Above Image: Roadside entrance
Above Image: Entrance doorway
Above Image: Double sedilia
Above Image: The ambulatory lawn
Above Image: entrance to the cloister
Below 4 Images: A stroll around the cloister
Above Image: Vaulted room off the cloister
Quin Abbey was constructed in the Gothic style by the
prominent MacNamara family on the site of an earlier monastery which was
destroyed in 1228. In 1350 a church was the first structure to be built and
then using the ruins of a huge Norman castle built by Thomas de Clare (remnants
of which can still be seen today) they incorporated them into a further construction.
Subsequently a cloister was added in 1402 and a bell tower and Lady chapel in
1432. The site was then given a year later to the Franciscans to establish a
friary there.
In 1541 the Abbey was suppressed by Henry VIII and the lands
passed to the O’Brians. The monks were allowed to remain in the building by
their new landlords but by 1548 and with no financial support the Abbey began
to fall into disrepair. After some turbulent times the MacNamaras eventually regained
control in 1590 and went about repairing what damage they could.
The beginning of the
end occurred in 1651 when Cromwellian forces destroyed the Abbey and
slaughtered the monks. Subsequent years saw other Franciscan monks return on
several occasions but the Abbey continued to fall into further ruin and the very
last monk to reside there died in 1820. The board of Public works took control
of the Abbey in 1880 and set about making it a national monument.The ruins today which are better preserved than one would have expected given its history lie in a meadow in the quiet village of Quin. A short walk from the roadside brings you to this wonderful Abbey. Although in state care the admission is free of charge and from the moment you step inside the great doorway you are almost magicked away to a different time. A caretaker is on hand at all times who will check any bags you are carrying , I’m not sure why but maybe to make sure you are not carrying anything that might inadvertently cause damage, and he then also patrols the ruins. On our visit and with the Abbey almost empty (even though this was high season) he tended to shadow us especially in the cloister area. I’m sure he wasn’t trying to be intimidating and we eventually lost him along the way.
The great tower apparently has a spiral staircase but we didn’t find any indicators to an entrance. As in most of these large ruins the upper floors tend to be closed off for health & safety reasons. If anyone knows different I would be pleased to know.
The Lady Chapel contains the remains of the MacNamara family with tombs that date back as far as 1450.
To me the most stunning feature has to be the cloister. This ambulatory is in remarkable condition and light streams in through the pillars. It was a joy to walk around and gave a great sense of what it must have been like at the time the monks would have used it, so silent and reflective a place to be.

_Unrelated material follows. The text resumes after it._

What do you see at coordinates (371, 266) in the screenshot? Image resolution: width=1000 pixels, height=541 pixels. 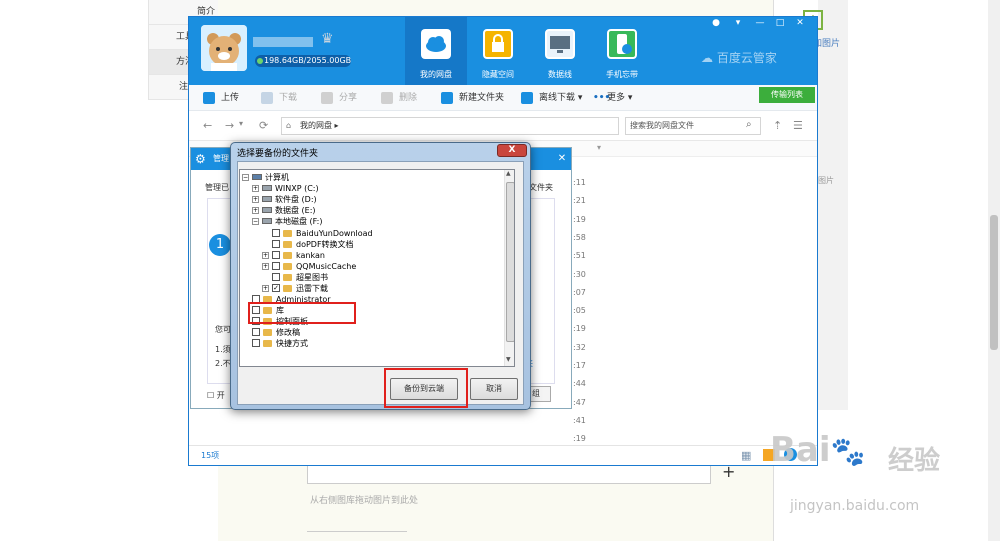 I see `tree-node: + QQMusicCache` at bounding box center [371, 266].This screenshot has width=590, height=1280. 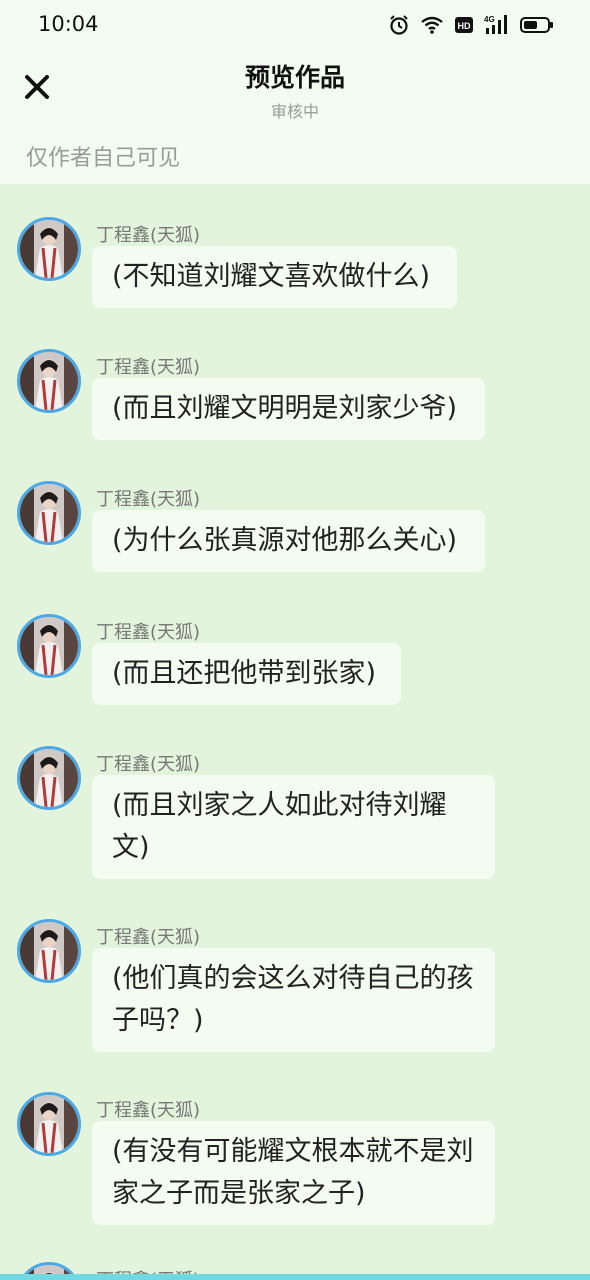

I think we spent more than an hour wandering around the great arches and alcoves taking in some breathtaking stone masonry. We also discovered that you can access the park where the ruins of St Finghins Church (see earlier post) is standing. So much to see at this site and I really highly recommend a visit.
To find the ruins take the R469 heading East from Station Rd in Ennis and drive for approx. 11KM. As you enter the village you will spot a water tower ahead. The road forks here and you need to swing left. Drive until you have crossed the bridge on the River Rine and just beyond is the entrance to the Abbey field. Parking is available along here.